• [Written exercise]: Put every line of the records below into a numbered list, leaving out any blank lines.

-- BEGIN Exercise data --

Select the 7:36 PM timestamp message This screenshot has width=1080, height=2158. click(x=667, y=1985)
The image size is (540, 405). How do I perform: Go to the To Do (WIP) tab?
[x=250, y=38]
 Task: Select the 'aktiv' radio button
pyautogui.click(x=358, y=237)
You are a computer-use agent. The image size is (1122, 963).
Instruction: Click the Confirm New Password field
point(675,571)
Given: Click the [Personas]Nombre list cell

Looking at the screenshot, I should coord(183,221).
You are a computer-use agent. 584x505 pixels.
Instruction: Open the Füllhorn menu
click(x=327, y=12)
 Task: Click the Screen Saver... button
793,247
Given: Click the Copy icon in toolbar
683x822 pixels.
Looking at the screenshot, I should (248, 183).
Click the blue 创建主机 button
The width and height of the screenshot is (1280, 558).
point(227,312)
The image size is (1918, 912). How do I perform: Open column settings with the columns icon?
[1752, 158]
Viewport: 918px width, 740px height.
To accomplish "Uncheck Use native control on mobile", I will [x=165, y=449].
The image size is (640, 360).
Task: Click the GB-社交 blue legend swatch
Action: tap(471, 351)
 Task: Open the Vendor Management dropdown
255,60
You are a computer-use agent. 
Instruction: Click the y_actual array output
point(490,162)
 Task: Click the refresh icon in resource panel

-- END Exercise data --

• [Exercise result]:
1. Select the 7:36 PM timestamp message This screenshot has width=1080, height=2158. click(x=667, y=1985)
2. The image size is (540, 405). How do I perform: Go to the To Do (WIP) tab?
3. [x=250, y=38]
4.  Task: Select the 'aktiv' radio button
5. pyautogui.click(x=358, y=237)
6. You are a computer-use agent. The image size is (1122, 963).
7. Instruction: Click the Confirm New Password field
8. point(675,571)
9. Given: Click the [Personas]Nombre list cell
10. Looking at the screenshot, I should coord(183,221).
11. You are a computer-use agent. 584x505 pixels.
12. Instruction: Open the Füllhorn menu
13. click(x=327, y=12)
14.  Task: Click the Screen Saver... button
15. 793,247
16. Given: Click the Copy icon in toolbar
17. 683x822 pixels.
18. Looking at the screenshot, I should (248, 183).
19. Click the blue 创建主机 button
20. The width and height of the screenshot is (1280, 558).
21. point(227,312)
22. The image size is (1918, 912). How do I perform: Open column settings with the columns icon?
23. [1752, 158]
24. Viewport: 918px width, 740px height.
25. To accomplish "Uncheck Use native control on mobile", I will [x=165, y=449].
26. The image size is (640, 360).
27. Task: Click the GB-社交 blue legend swatch
28. Action: tap(471, 351)
29.  Task: Open the Vendor Management dropdown
30. 255,60
31. You are a computer-use agent. 
32. Instruction: Click the y_actual array output
33. point(490,162)
34.  Task: Click the refresh icon in resource panel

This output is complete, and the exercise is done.